The U.S. Senate is facing a decision about whether to approve or reject the nomination of Colin Kahl for undersecretary of defense. Kahl was a leading voice against the move of the U.S. embassy in Israel from Tel Aviv to Jerusalem.
He inaccurately believed that it would lead to a violent blowup across the Middle East, when, in fact, it eventually led to the Abraham Accords.
He was also a major advocate of the Joint Comprehensive Plan of Action (JCPOA)—the 2015 nuclear deal with Iran—during his service in the administration of former President Barack Obama. He mistakenly believed that the JCPOA would not only curtail Iran’s pursuit of nuclear weapons but also moderate its behavior.
The trove of documents the Israeli Mossad seized from a warehouse in Tehran in 2018 showed conclusively that Iran was in violation of the JCPOA; that it was still pursuing nuclear weapons; and that the lifting of U.S. sanctions had enabled it to expand its global terrorism.
It is therefore not surprising that many senators are wondering why Kahl should be given an upgraded position in the Biden administration.
The late Sen. John McCain (R-Ariz.) once asked why television networks were using the same analysts to comment on the Second Gulf War who had been so wrong in their analyses of the First Gulf War. This is what the Obama administration did in 2013 when then-Secretary of State John Kerry named Martin Indyk as a special envoy for Palestinian-Israeli negotiations.
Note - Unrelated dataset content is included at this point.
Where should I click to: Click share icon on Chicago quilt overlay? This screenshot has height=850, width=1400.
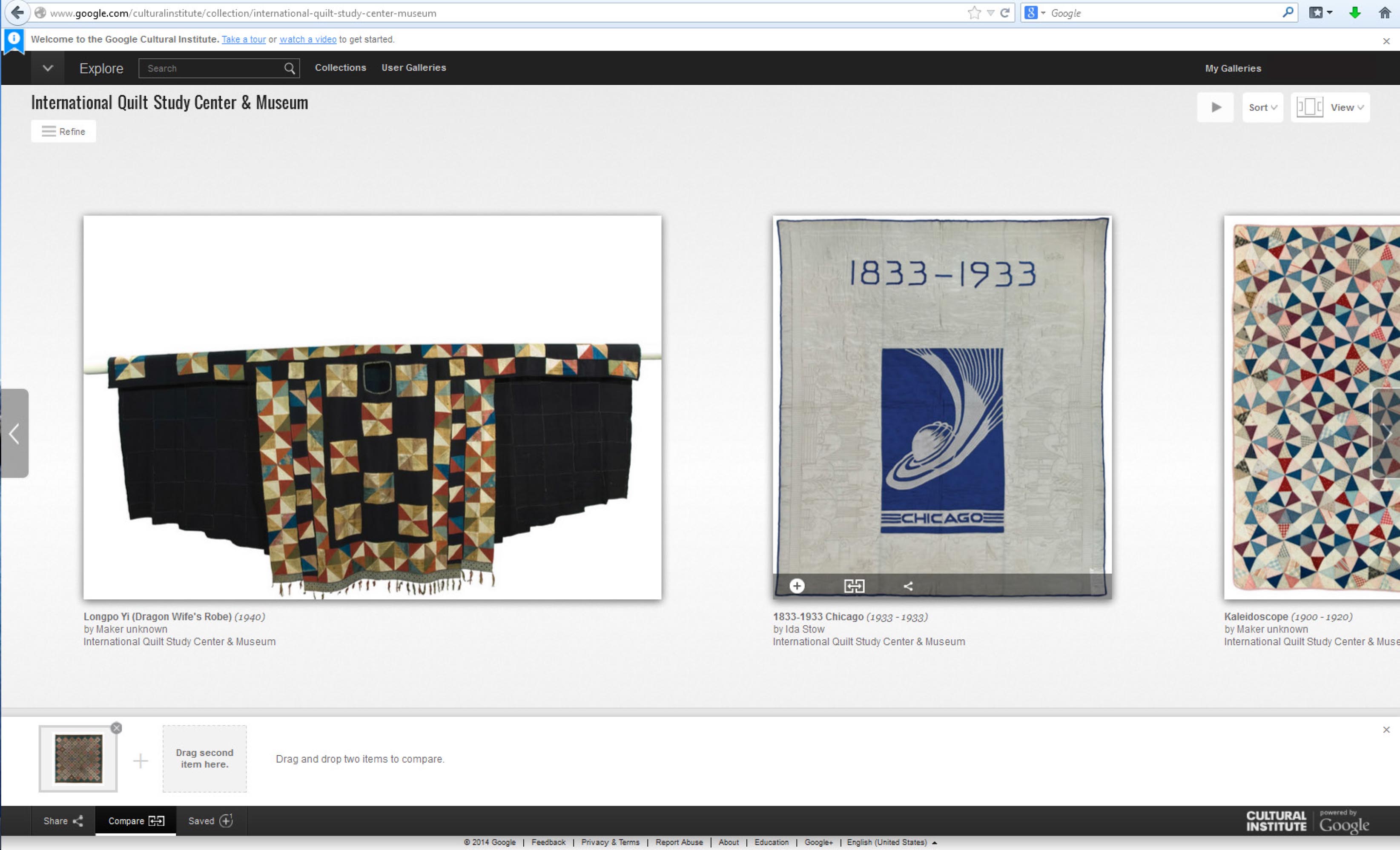click(x=908, y=586)
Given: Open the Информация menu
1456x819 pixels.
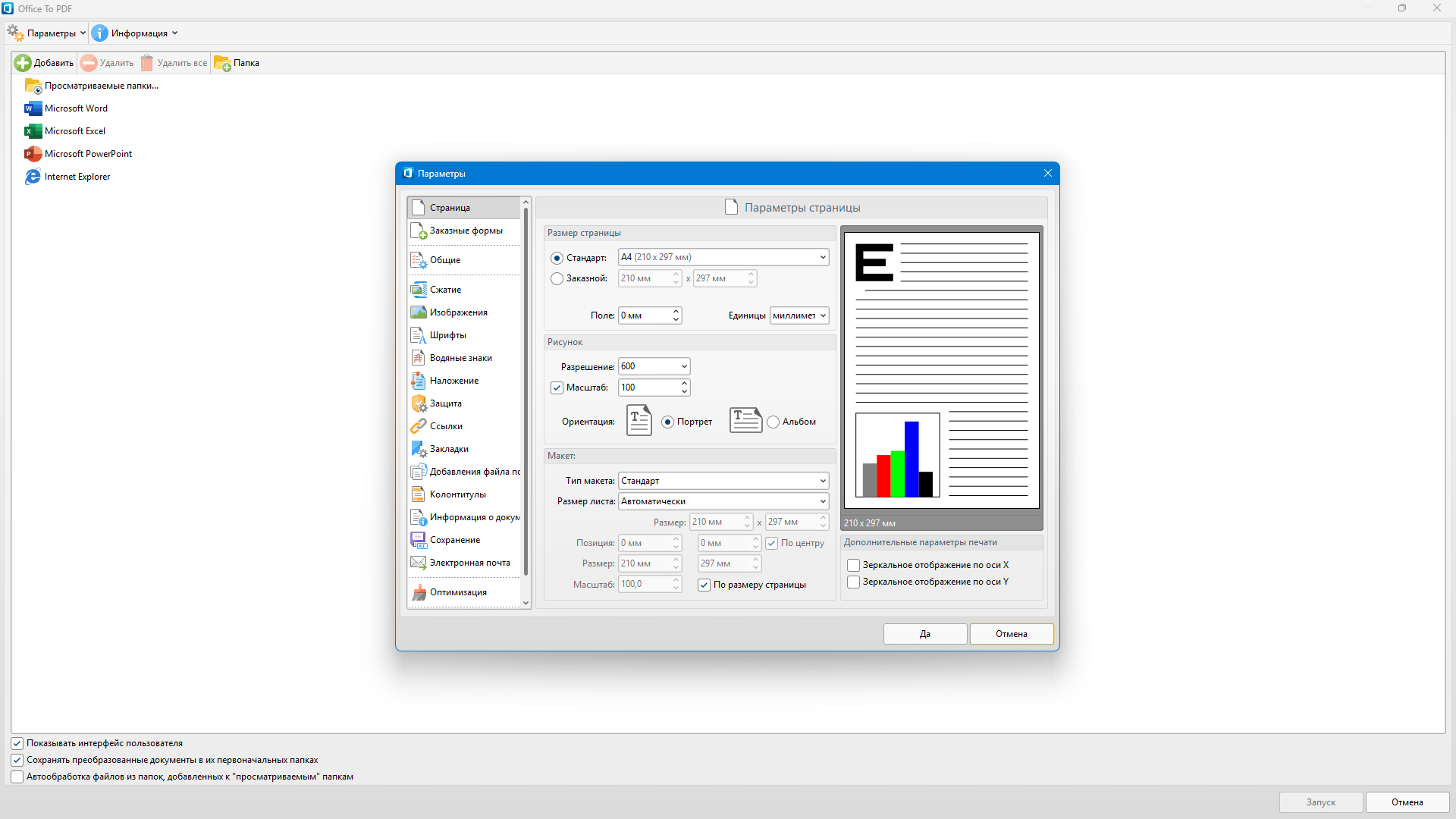Looking at the screenshot, I should click(135, 33).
At the time, when presented with Indyk’s previous failures in Mideast diplomacy, the administration argued that he was a good choice precisely because he knew what didn’t work. It was a false argument because Indyk had not changed his fundamental views that previously led to those failures. Nor was it surprising, therefore, when Middle East talks ended in disaster, and Indyk resigned in 2014.
Unfortunately, many so-called “Middle East experts” have been consistently wrong, repeating failed policies. Some have admitted their mistakes. Yet, even those analysts have not fundamentally changed their views of the conflict to this day.
Take Dennis Ross, for example. The special Mideast coordinator under former President Bill Clinton met with PLO chief Yasser Arafat more than any other administration official. Ross thought that Arafat wanted to make peace with Israel. But his diplomacy efforts were in vain, as they culminated in Arafat’s launching of the Second Intifada, a suicide terror war against Israeli civilians that resulted in mass casualties.
Ross subsequently wrote that Arafat’s successor, Mahmoud Abbas, was a man of peace, downplaying or outright ignoring the Palestinian Authority leader’s anti-Semitic and terrorist past. For example, Ross claimed that Abbas did not finance the massacre of Israeli athletes during the 1972 Summer Olympics in Munich, despite detailed documentation in the book Palestine: From Jerusalem to Munich, written by massacre mastermind Abu Daoud.
In the book, Abu Daoud spells out Abbas’s involvement in financing the notorious terrorist attack. The author even recounts that Abbas kissed him and wished him success ahead of the mission.
In addition, After Abu Daoud’s death in 2010, Abbas lauded him as a hero. Ross also falsely claimed that Abbas was no longer a Holocaust denier, stating that the P.A. leader had changed his view since his days as a doctoral student whose thesis rejected the fact that 6 million Jews were slaughtered in World War II.
But, during his opening comments to the Palestinian National Council in May 2018, Abbas made it clear that he still denies the genocide of the Jews and blames the Jews for the Holocaust.
Nevertheless, Ross continuously advocated for Israel to make concessions to the virulently anti-Semitic, Holocaust-denying Abbas in the false expectation that peace could result from such a policy. Unsurprisingly, he was wrong.
More recently, former Mideast negotiator Aaron David Miller wrote that he had been wrong in his analysis that the Oslo Accords would bring peace between Israel and the Palestinian Arabs. Subsequently, he also acknowledged that he had been mistaken for trying to get Israel to cede the Golan Heights to Syria.
Unfortunately, Miller, Ross and Indyk all opposed the move of the U.S. embassy to Jerusalem. Ross had helped lead the fight for the Clinton administration against the original massive bipartisan passage of the Jerusalem Embassy Act of 1995 in a 93-5 vote. Now Kahl, who vociferously opposed the move, is being considered for a sensitive, high-level post in the U.S. Defense Department.
Just as Indyk, Ross and Miller have not changed their failed thinking, Kahl maintains his previous views of the Palestinian-Israeli conflict and the wider Middle East. In light of the Abraham Accords between Israel and Gulf states, brokered by former President Donald Trump, appointing such a person, who shared Kerry’s now-laughable stance that there would be no separate peace between Israel and other Arab countries until the Palestinians established an independent state, makes no sense.
The Senate should reject his appointment.
Farley Weiss, former president of the National Council of Young Israel, is an intellectual property attorney for the law firm of Weiss & Moy. The views expressed are the author’s, and not necessarily representative of NCYI.